§ **Action item**: All lines in the records below from the line with "Task: Disable the" through the line with "You are a computer-use" are to be given again exactly, both ends included; the pictures are to be left out.

═════ Source material ═════

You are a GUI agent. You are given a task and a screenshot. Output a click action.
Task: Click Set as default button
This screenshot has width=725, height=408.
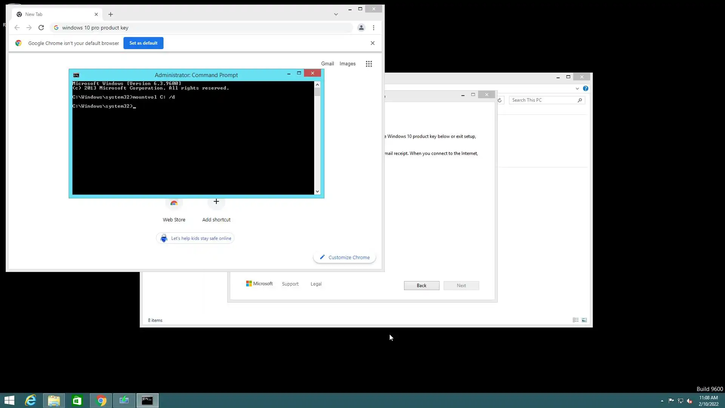click(x=143, y=43)
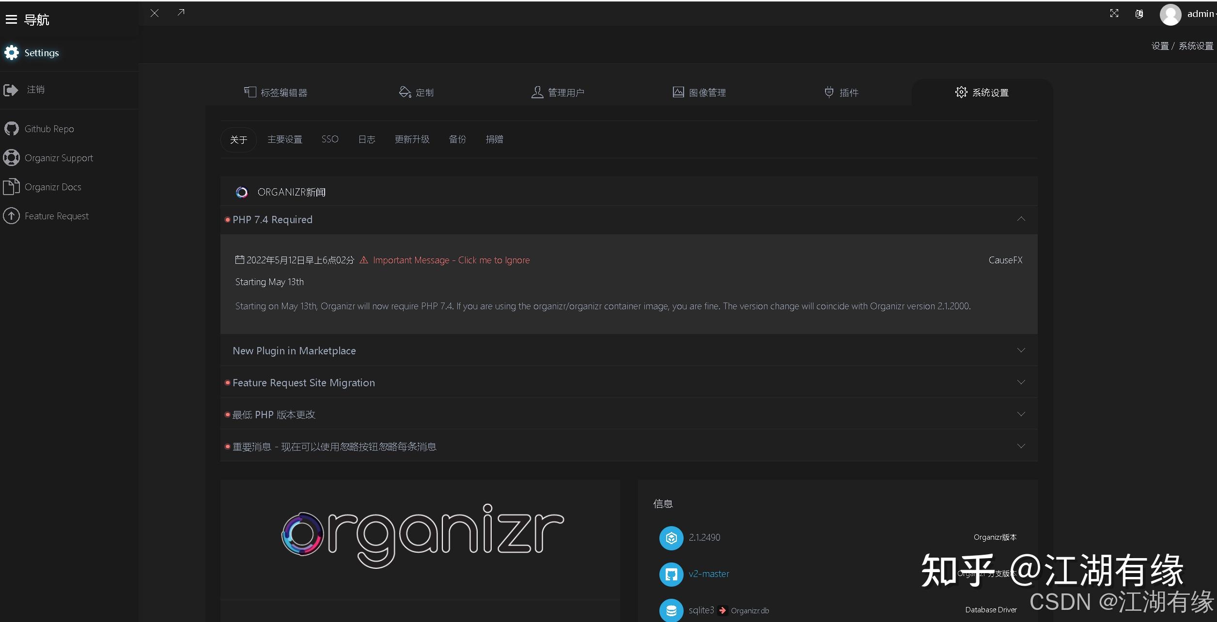
Task: Open the admin avatar icon
Action: 1170,15
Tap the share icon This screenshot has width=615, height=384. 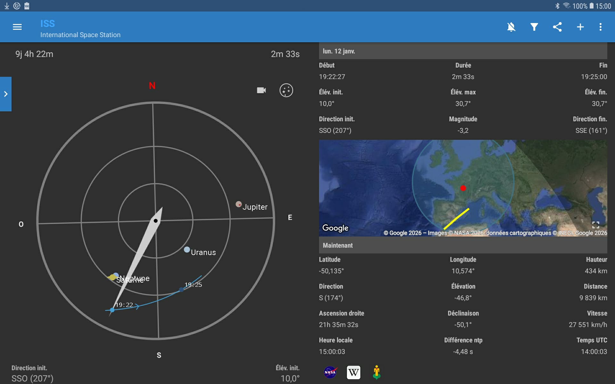[x=557, y=27]
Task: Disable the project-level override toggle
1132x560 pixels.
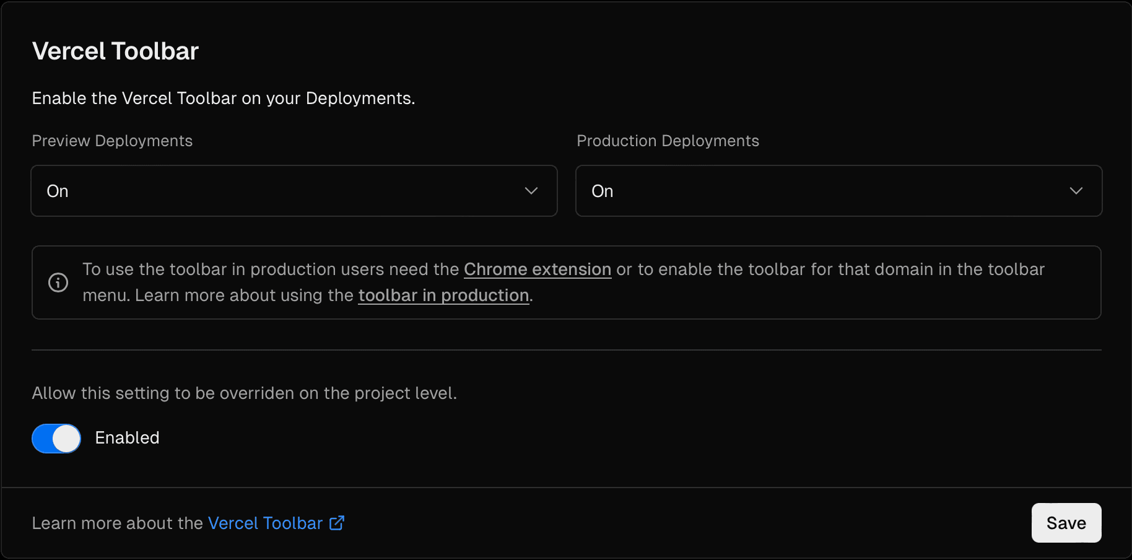Action: 56,438
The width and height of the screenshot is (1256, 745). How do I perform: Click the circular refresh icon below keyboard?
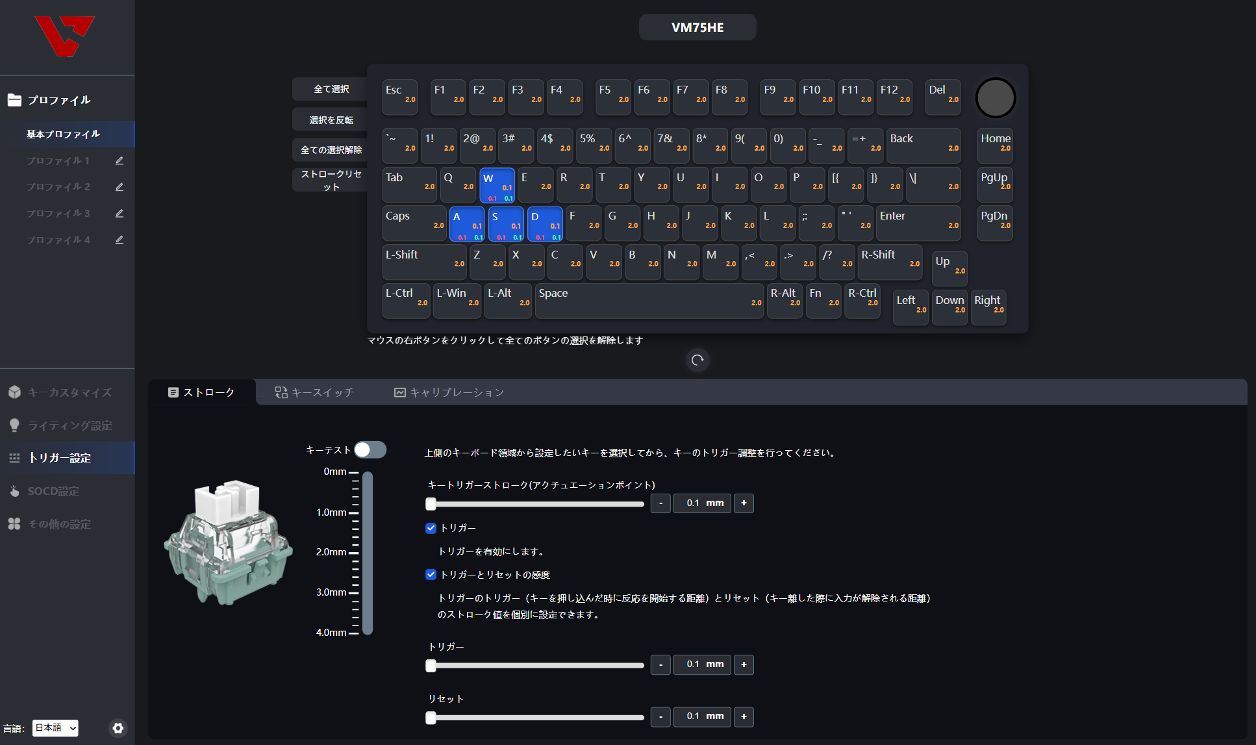coord(697,360)
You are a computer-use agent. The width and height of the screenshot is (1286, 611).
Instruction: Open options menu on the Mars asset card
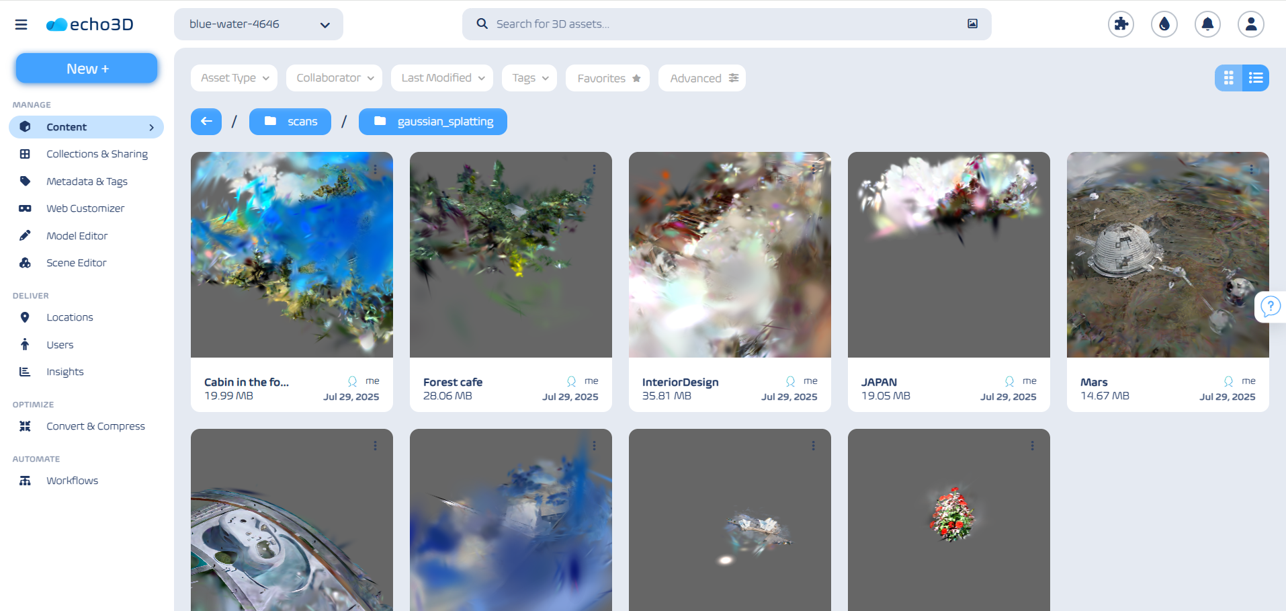1250,169
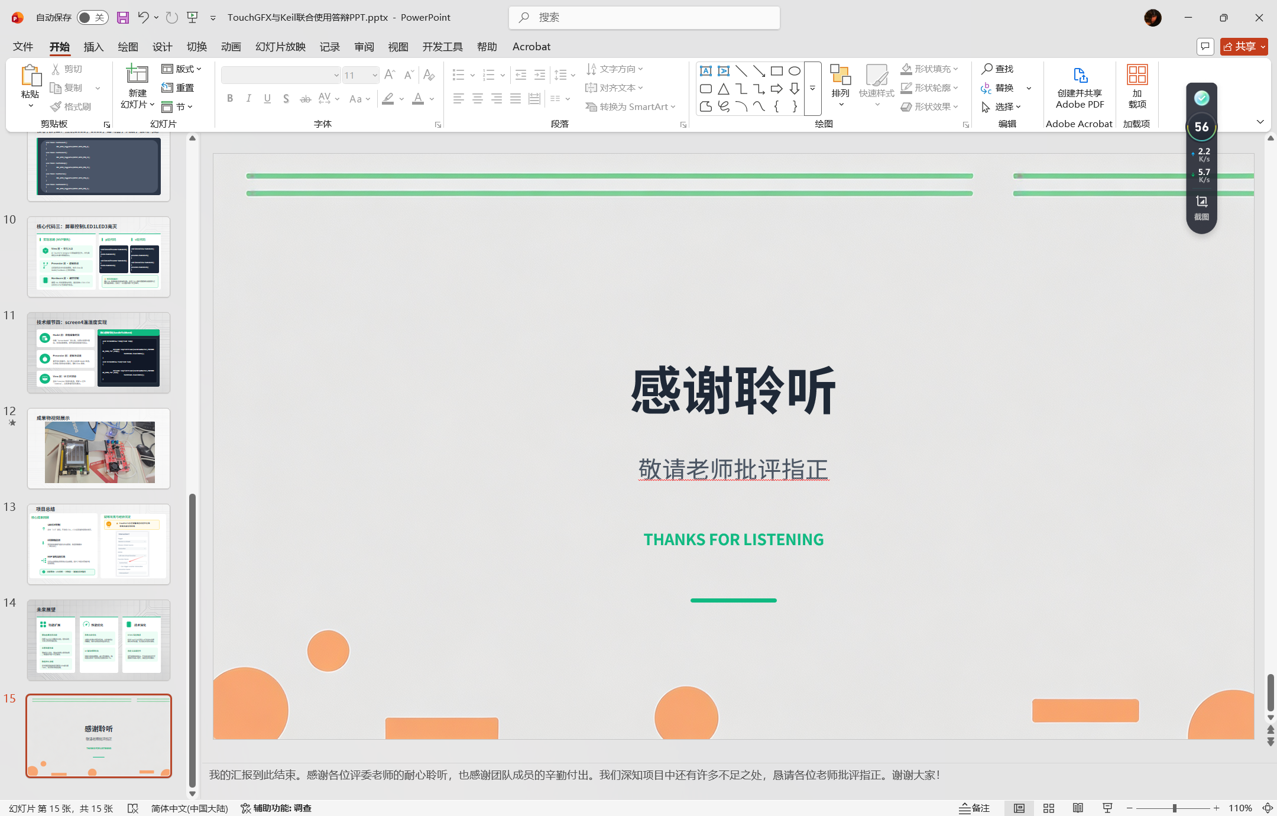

═════

§ **Result of the exercise**:
Task: Disable the project-level override toggle
1132x560 pixels.
Action: 56,438
The width and height of the screenshot is (1256, 745). How do I perform: Click the circular refresh icon below keyboard?
coord(697,360)
You are a computer-use agent. The width and height of the screenshot is (1286, 611).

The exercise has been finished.